I am looking for literature on the (monetary) costs of misconfigurations in an operational ISP network. Are there any such studies I can benefit from?

In a larger context, are there any thorough studies exploring the cost of building and running a large ISP network?

Best,

-Murat

Hi Murat,

I never saw any literature about this topic. But I think it is not too
difficult to calculate (or estimate).

A misconfiguration will, at least, impact on two points: network
outage and re-work. For the network outage, you have to use the SLAs
to calculate the cost (how much you lost from the customers' revenue)
due to that outage. On the other hand, there is the time efforts spent
to fix the misconfiguration.
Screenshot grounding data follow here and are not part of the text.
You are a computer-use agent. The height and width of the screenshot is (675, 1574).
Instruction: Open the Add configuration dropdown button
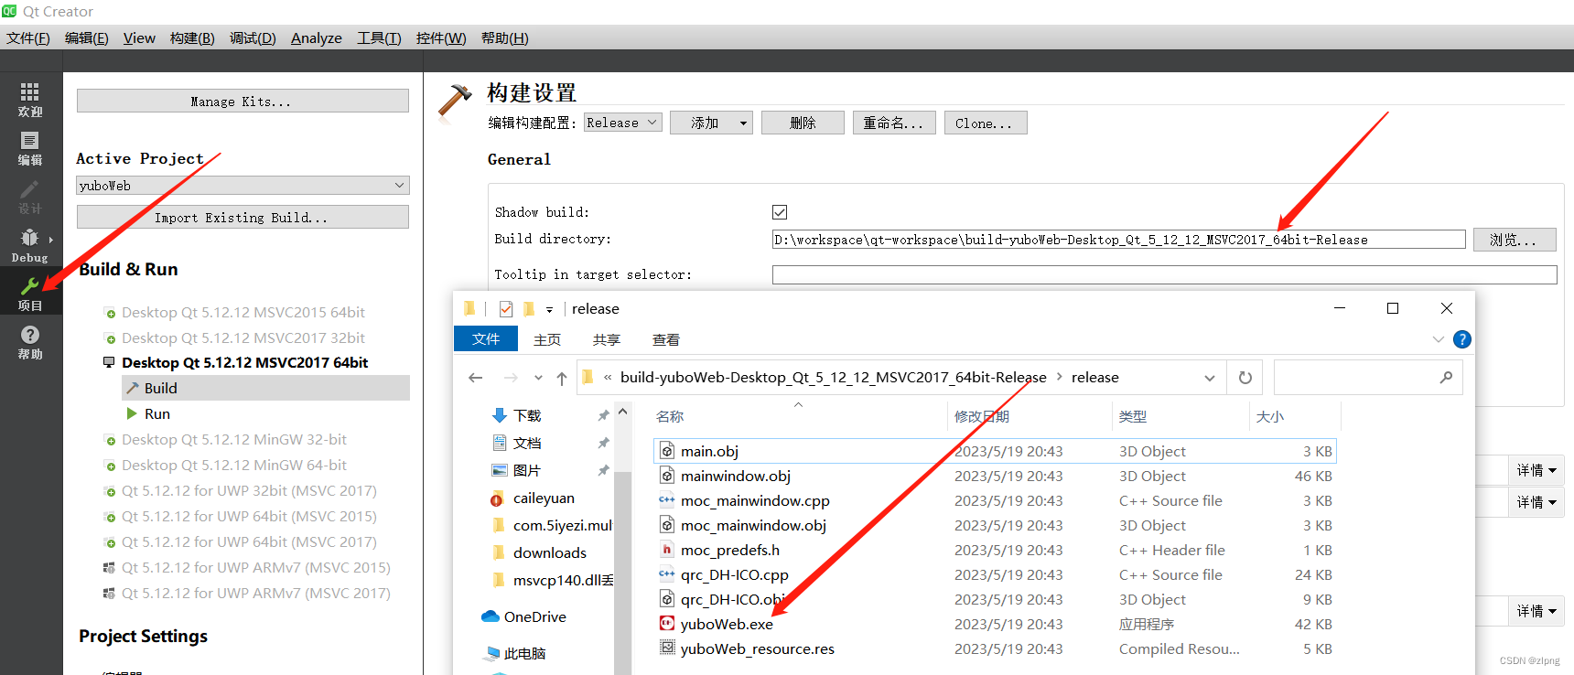tap(711, 123)
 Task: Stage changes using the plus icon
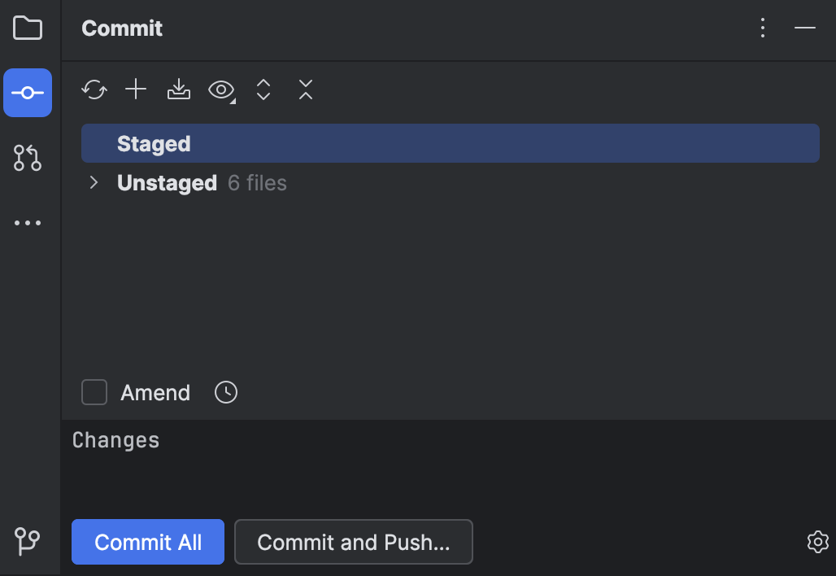[136, 89]
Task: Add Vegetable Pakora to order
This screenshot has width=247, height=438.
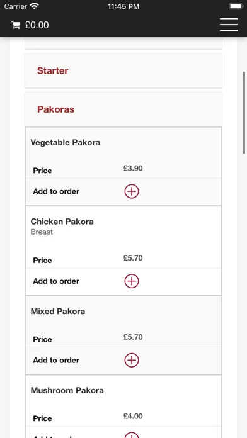Action: [x=132, y=191]

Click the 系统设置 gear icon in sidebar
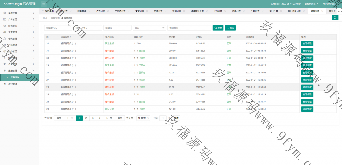4,13
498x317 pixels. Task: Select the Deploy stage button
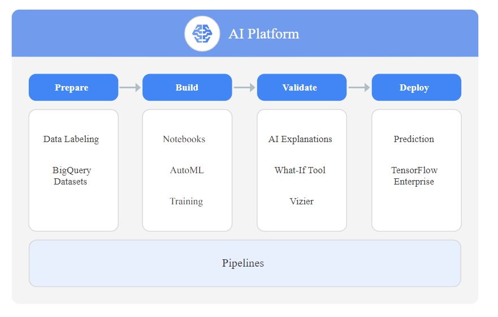tap(416, 88)
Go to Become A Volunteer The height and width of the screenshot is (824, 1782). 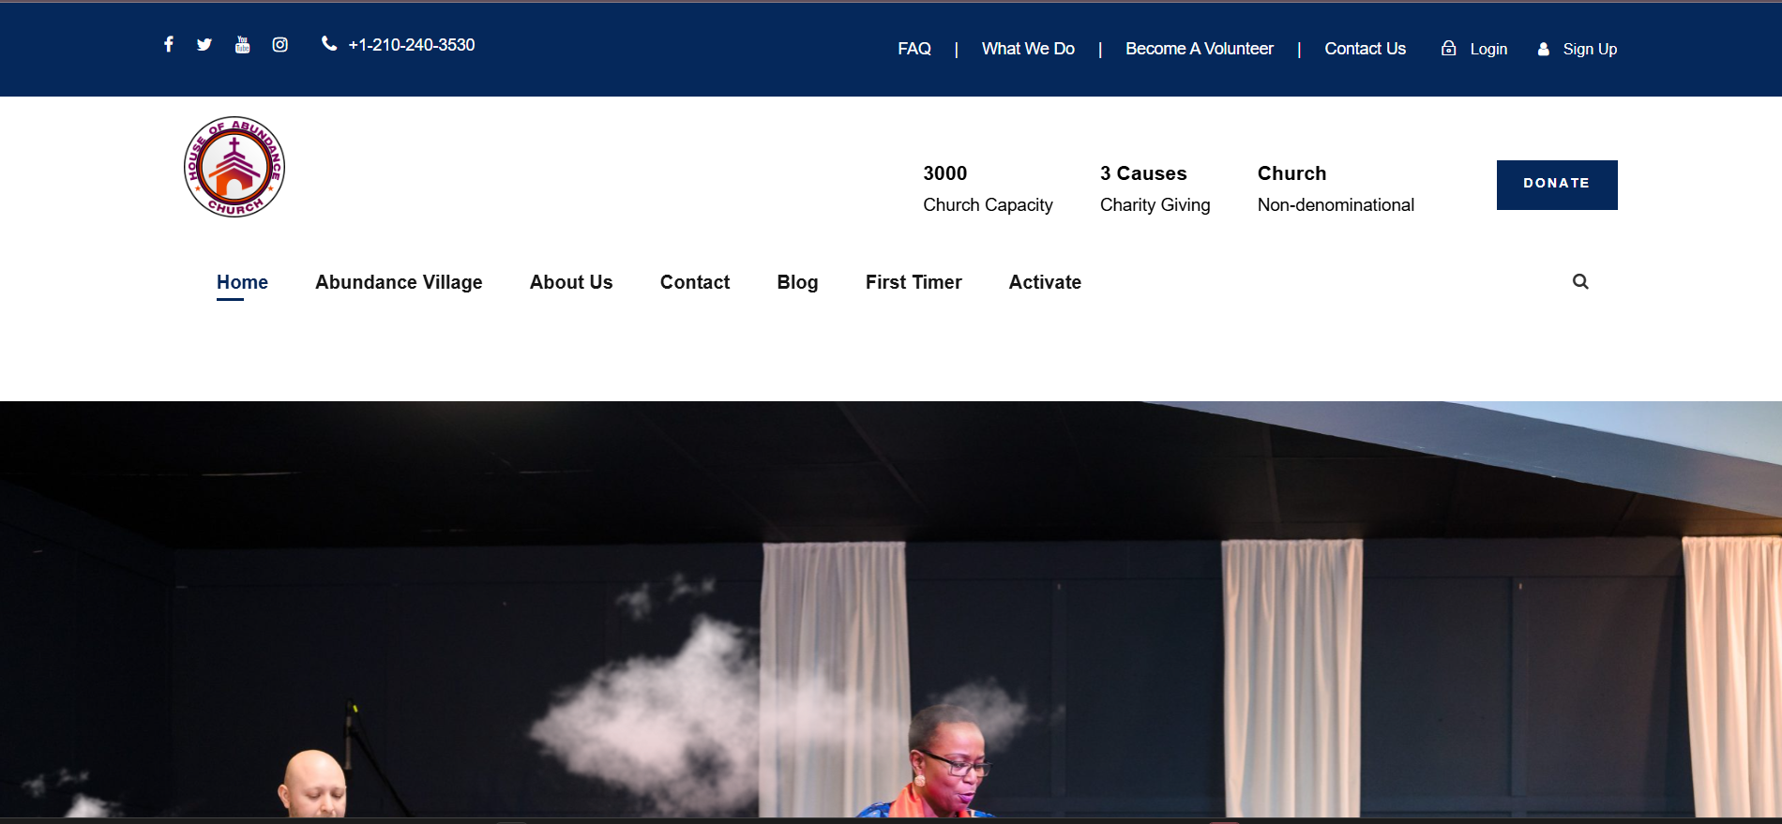1199,49
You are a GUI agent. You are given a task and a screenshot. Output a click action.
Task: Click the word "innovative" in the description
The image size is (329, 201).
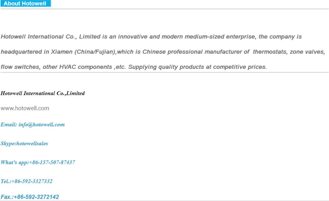pos(133,37)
Under the fix, it could be removing the
misconfig and applying a new one correct. Or just fixing the misconfig
targeting the correct config. This re-work will translate in time, and
time can be translated in money spent.

Regards

Isn't the largest cost omitted (or at least glossed over) here?
Namely, lost customers due to the outage. That's why people have SLAs
and rework the network at all -- to avoid that cost.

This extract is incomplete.